By Jacqui BanaszynskiFor four decades now, I’ve laid down a motivational challenge for myself: Can I be involved in at least one journalism project each year that wins a significant award? Regional award is ok. National, far better.
I’m sure that sounds like hubris, or at least indicates a seriously screwed-up value system. As any journalist will tell you, ours is a profession that loves to shower itself with awards. Maybe that’s because 1) we are loath to accept smooches from any interest that could be perceived as a dent in our armor of independence and 2) when so much of the world likes to disparage us, we comfort ourselves with a bit of self-love. Awards also can feel fickle, requiring a serendipitous combination of the right story, right timing, right approach and right judges.

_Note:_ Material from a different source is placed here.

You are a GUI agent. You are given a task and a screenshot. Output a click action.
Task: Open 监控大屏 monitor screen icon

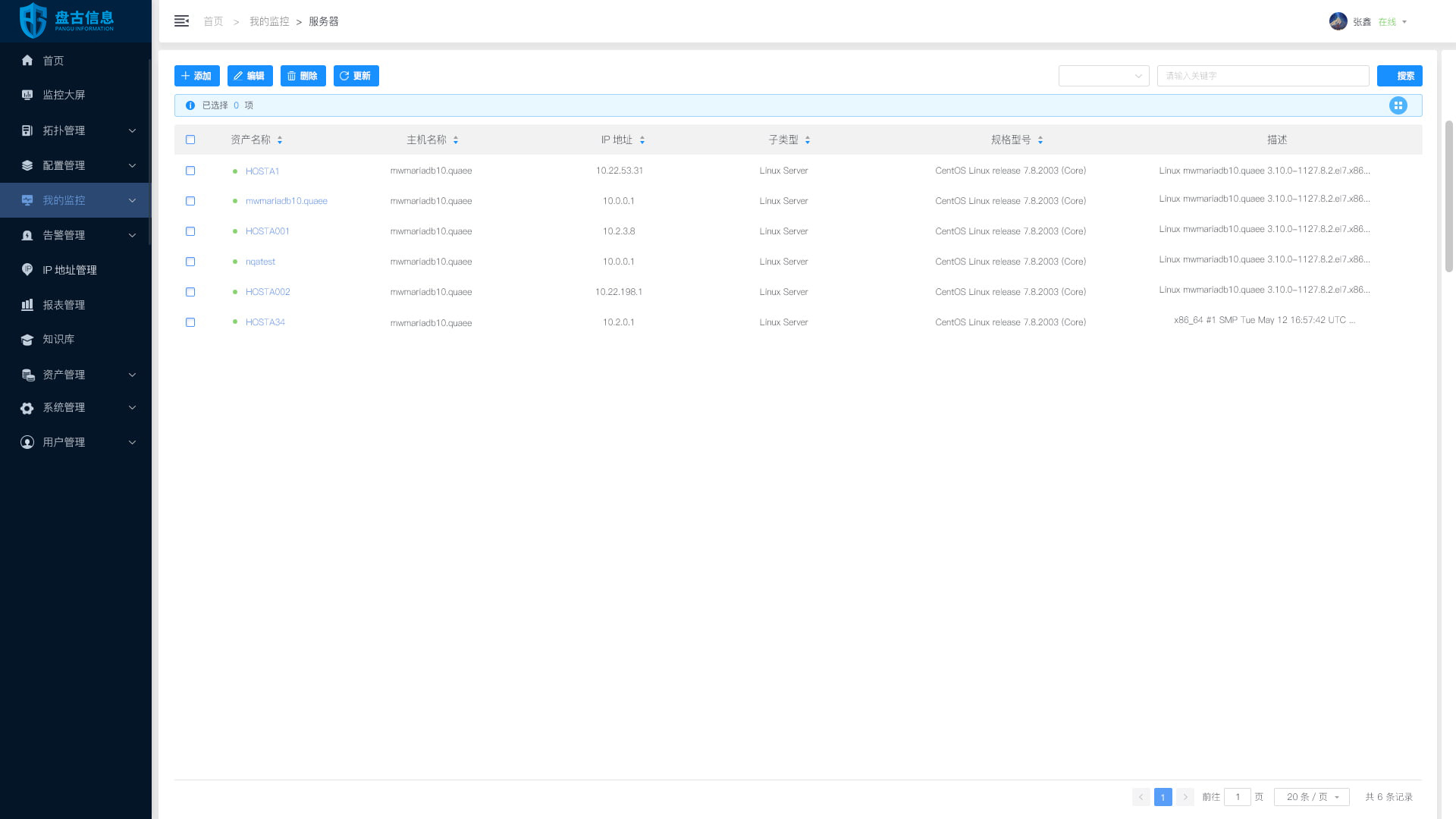[x=27, y=95]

But it’s not the awards themselves that engage me in this mental game. Rather, it’s been a way for me to assess my work on a regular basis and try to ratchet it up a notch — or several. Contest judges were not something I could, or would, control. But the story, the timing and the approach — those things were, often enough, up to me. This became a way for me not to let one more year slip by in a good-enough rut, but to ask myself — as a reporter, then an editor, then a teacher, then a story coach — whether I was bringing my best self to the job.

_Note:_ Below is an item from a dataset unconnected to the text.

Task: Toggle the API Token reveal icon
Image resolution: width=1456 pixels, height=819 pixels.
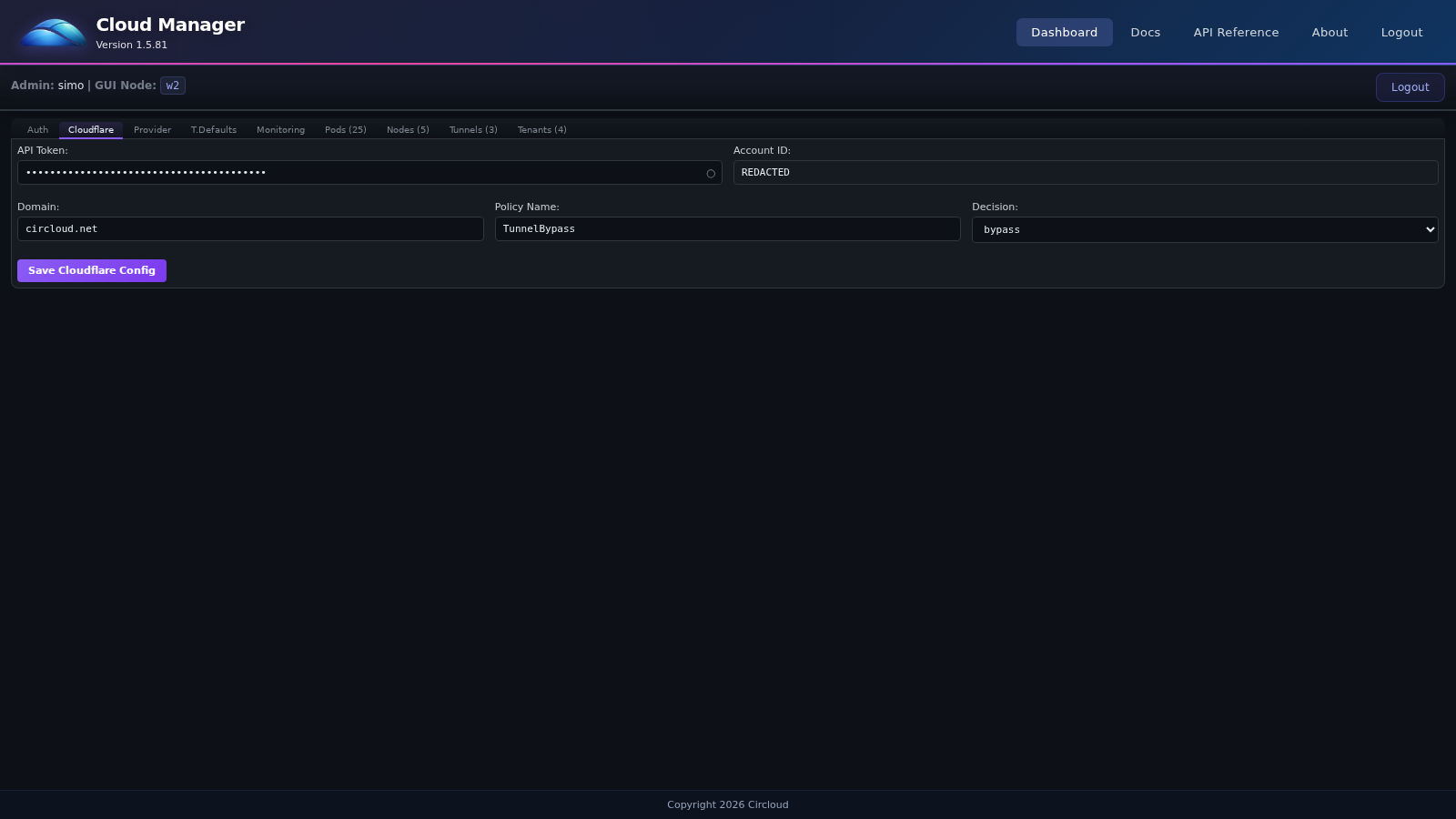Action: pyautogui.click(x=710, y=173)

Bonus — and it’s a big one — it’s how I kept learning.
The work I do now, with Storyboard, doesn’t easily fit under my game umbrella. Our mission is to identify, analyze and celebrate the stand-out work of other journalists. But it wasn’t hard to tweak the challenge to fit the job. Now I like to see how many of the stories we’ve featured over the past year have, indeed, been on the list of the big contests. I guess it’s my way of paying attention to how much quality journalism is being done despite — or maybe because of — the dragons chomping at our industry. It’s also become a way for me to study the best practices at work behind that journalism.
There’s no score-keeping in this game. I will confess to brief moments of pride. I soon override that with a dive into all the impressive work that wasn’t on my radar and try to target a few pieces for future posts. That done, I reset the game clock with the thought that maybe I’ll do better next year.